On Wednesday, August 27, 2003, at 11:55 AM, Gilbert Ramirez wrote:
I don't know Unicode very well, so I don't know all the different types
of Unicode encodings, so I won't even guess as to what the names for
those "functions" would be, but they would follow the above example.
(For now, we don't support non-ASCII characters very well in Ethereal,
so I'll assume only ASCII in search strings for now.)
The encodings we'll probably have to deal with are:
1) little-endian UCS-2 - 2-byte characters, with the lower 8 bits
first and the upper 8 bits after that (used in SMB and various DCE RPC
protocols from Microsoft)
2) big-endian UCS-2 - (I don't know whether there are any protocols
that do that - perhaps some DCE RPC-based protocols if the sender is
big-endian);
3) UTF-8 - ASCII characters map to 1 byte containing the character,
other characters map to multiple bytes (note that UTF-8 can encode
4-byte characters, so it gets ISO 10646 in its entirety, not just the
Basic Multilingual Plane subset that's handled by UCS-2).
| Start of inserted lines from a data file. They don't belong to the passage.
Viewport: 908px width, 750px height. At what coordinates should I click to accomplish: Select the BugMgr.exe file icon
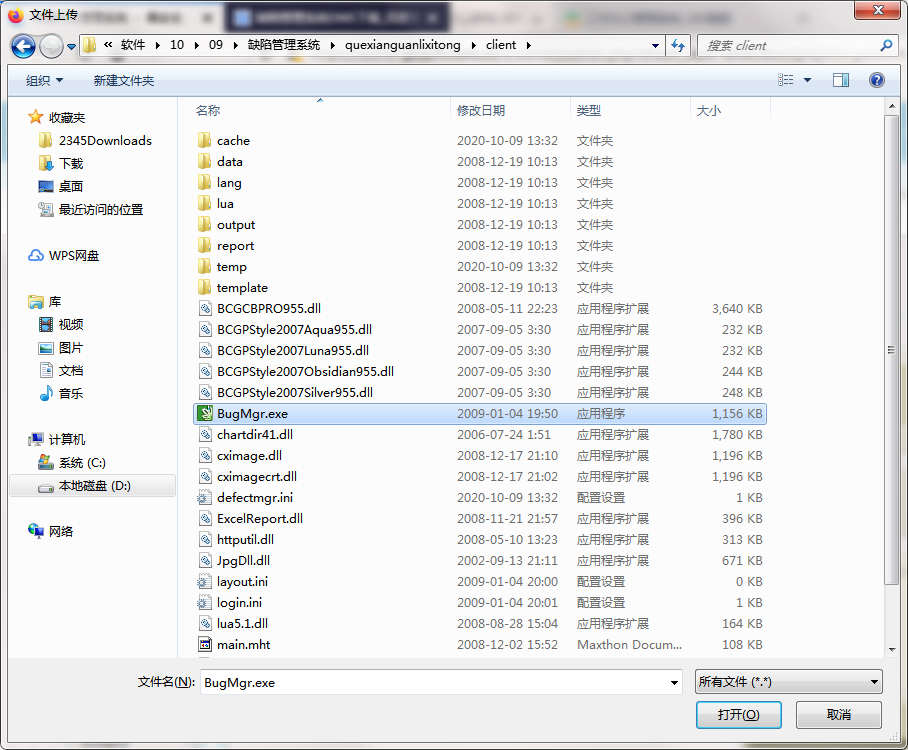pyautogui.click(x=205, y=414)
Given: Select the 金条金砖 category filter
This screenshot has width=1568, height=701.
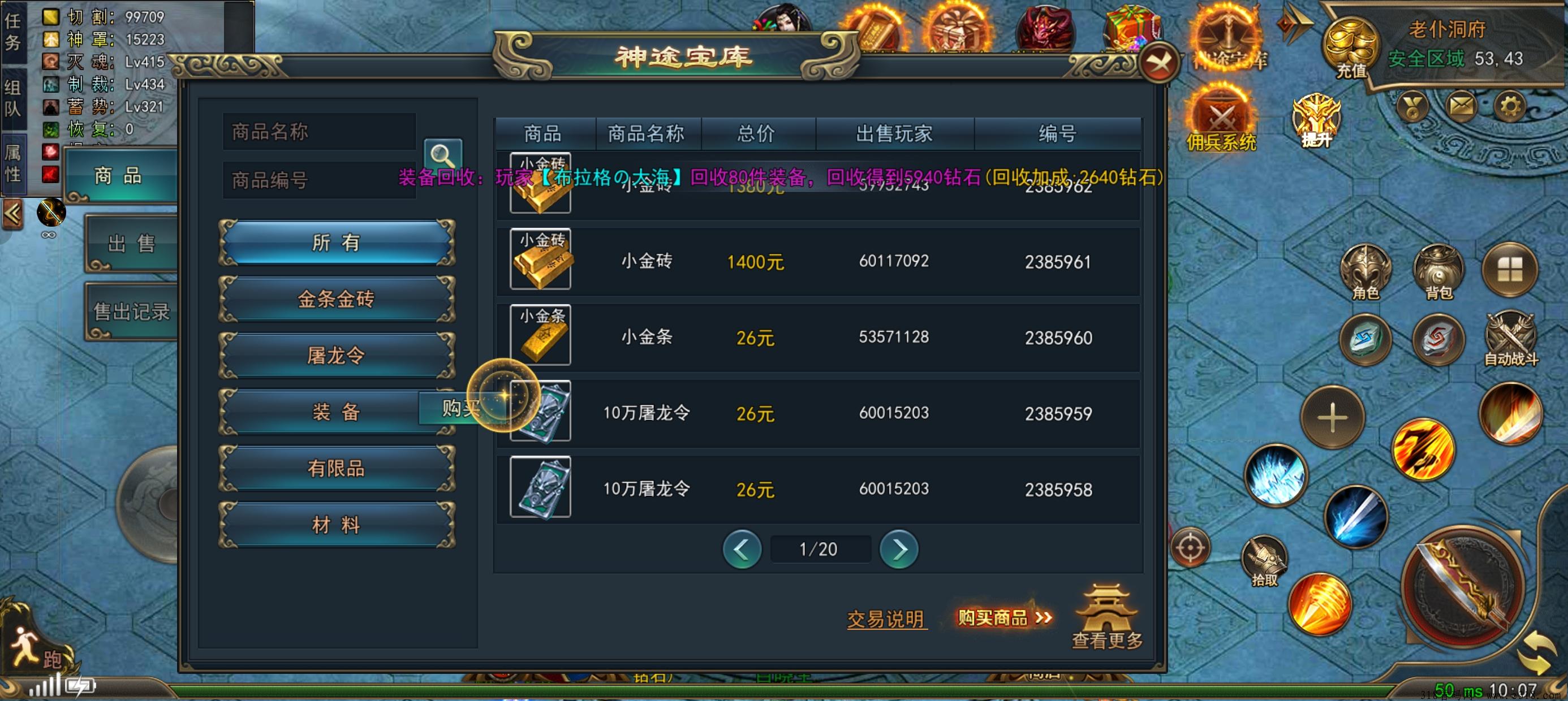Looking at the screenshot, I should [336, 299].
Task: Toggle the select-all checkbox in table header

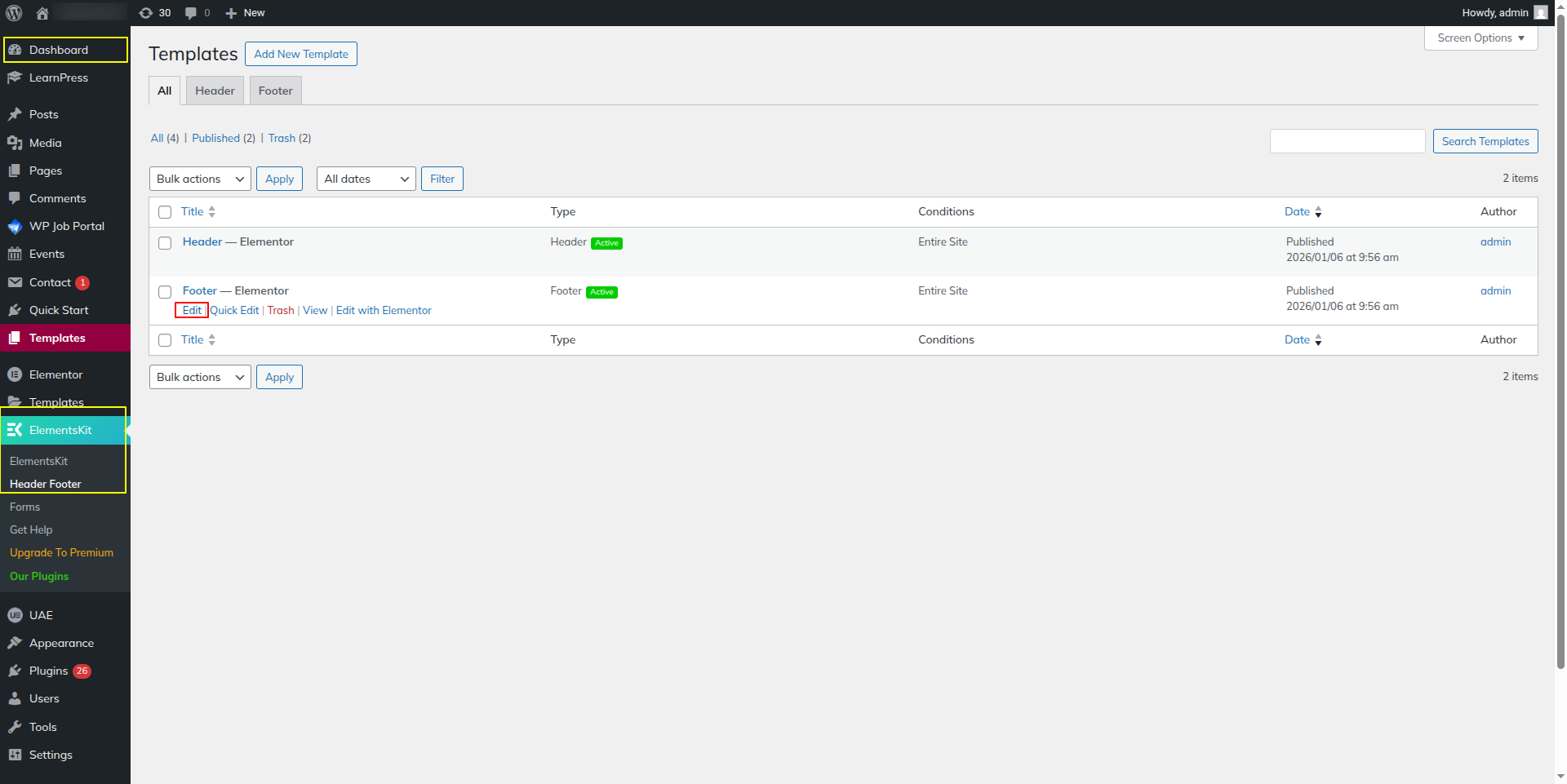Action: point(165,212)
Unicode has a "byte order mark", which is a character that's a "zero
width no-break space" (i.e., a space character that takes no space :-))
- the byte-swapped version of it is not a legal Unicode character (and
never will be, as far as I know), so a Unicode string can start with a
byte order mark, and something scanning it can infer the byte order
from that byte order mark. Not all Unicode strings necessarily begin
with a byte order mark, however; Microsoft don't use it in SMB or their
RPCs, for example. (The byte order is implicitly little-endian for
SMB; it's presumably the byte order from the DCE RPC header in the
RPCs, although, in practice, little-endian might even be used on
big-endian machines, at least for the Microsoft RPCs.)